Centro Regional de Estudios Genómicos, Universidad Nacional de La Plata, Florencio Varela, Argentina.
PLoS One. 2011;6(10):e26291. doi: 10.1371/journal.pone.0026291. Epub 2011 Oct 18.
The microarray technique allows the simultaneous measurements of the expression levels of thousands of mRNAs. By mining these data one can identify the dynamics of the gene expression time series. The detection of genes that are periodically expressed is an important step that allows us to study the regulatory mechanisms associated with the circadian cycle. The problem of finding periodicity in biological time series poses many challenges. Such challenge occurs due to the fact that the observed time series usually exhibit non-idealities, such as noise, short length, outliers and unevenly sampled time points. Consequently, the method for finding periodicity should preferably be robust against such anomalies in the data. In this paper, we propose a general and robust procedure for identifying genes with a periodic signature at a given significance level. This identification method is based on autoregressive models and the information theory. By using simulated data we show that the suggested method is capable of identifying rhythmic profiles even in the presence of noise and when the number of data points is small. By recourse of our analysis, we uncover the circadian rhythmic patterns underlying the gene expression profiles from Cyanobacterium Synechocystis.

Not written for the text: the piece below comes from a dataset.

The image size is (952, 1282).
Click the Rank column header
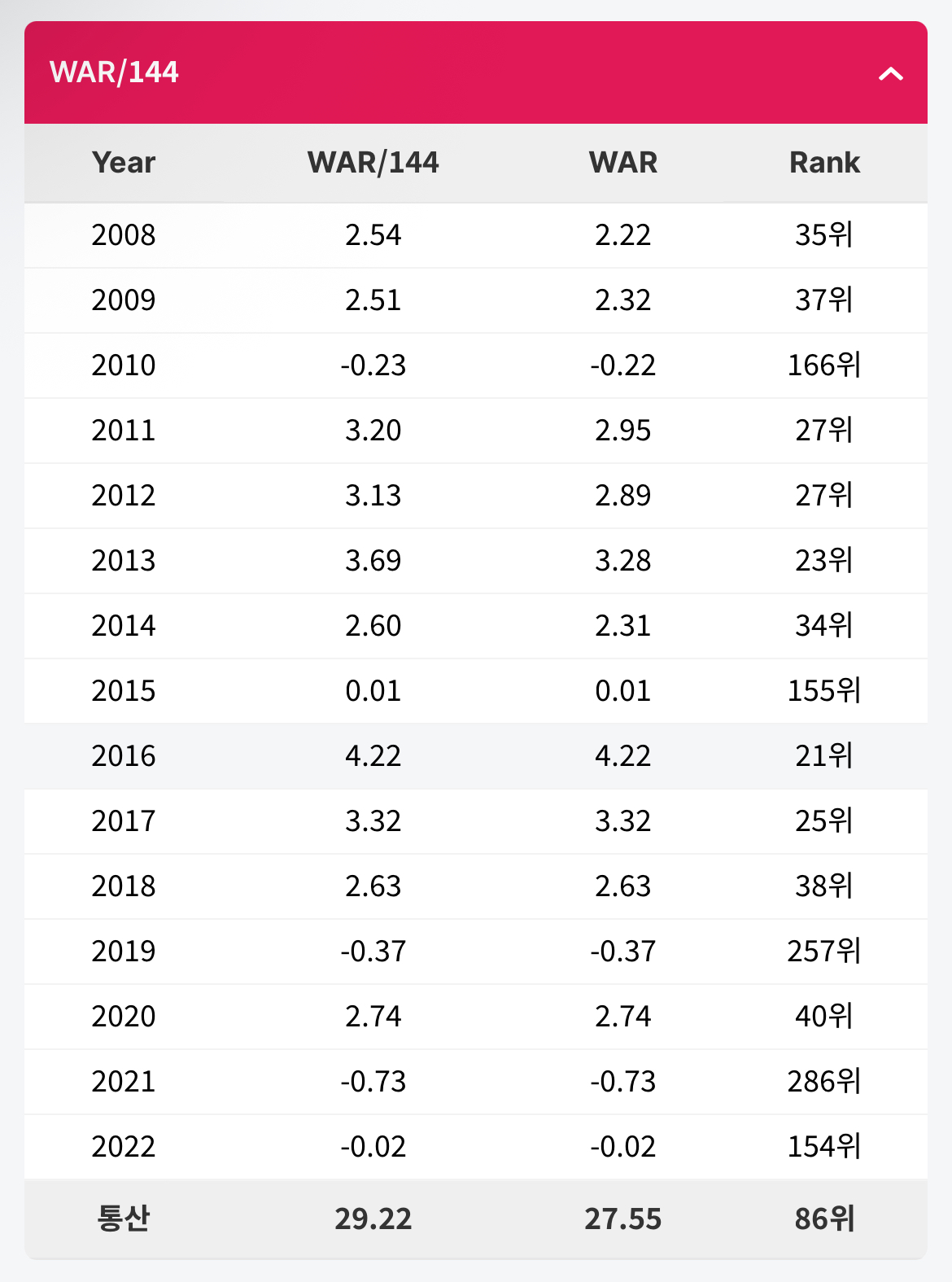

微阵列技术允许同时测量数千个 mRNA 的表达水平。通过挖掘这些数据,我们可以识别基因表达时间序列的动态。周期性表达基因的检测是一个重要的步骤,它使我们能够研究与昼夜节律周期相关的调控机制。在生物时间序列中寻找周期性的问题带来了许多挑战。由于观察到的时间序列通常表现出不理想的情况,例如噪声、短长度、异常值和不均匀采样的时间点,因此,寻找周期性的方法最好能够抵抗数据中的这些异常。在本文中,我们提出了一种通用且稳健的方法,用于在给定的显著性水平下识别具有周期性特征的基因。这种识别方法基于自回归模型和信息论。通过使用模拟数据,我们表明,即使在存在噪声和数据点数量较少的情况下,所提出的方法也能够识别有节奏的轮廓。通过我们的分析,我们揭示了蓝藻集胞藻基因表达谱下的昼夜节律模式。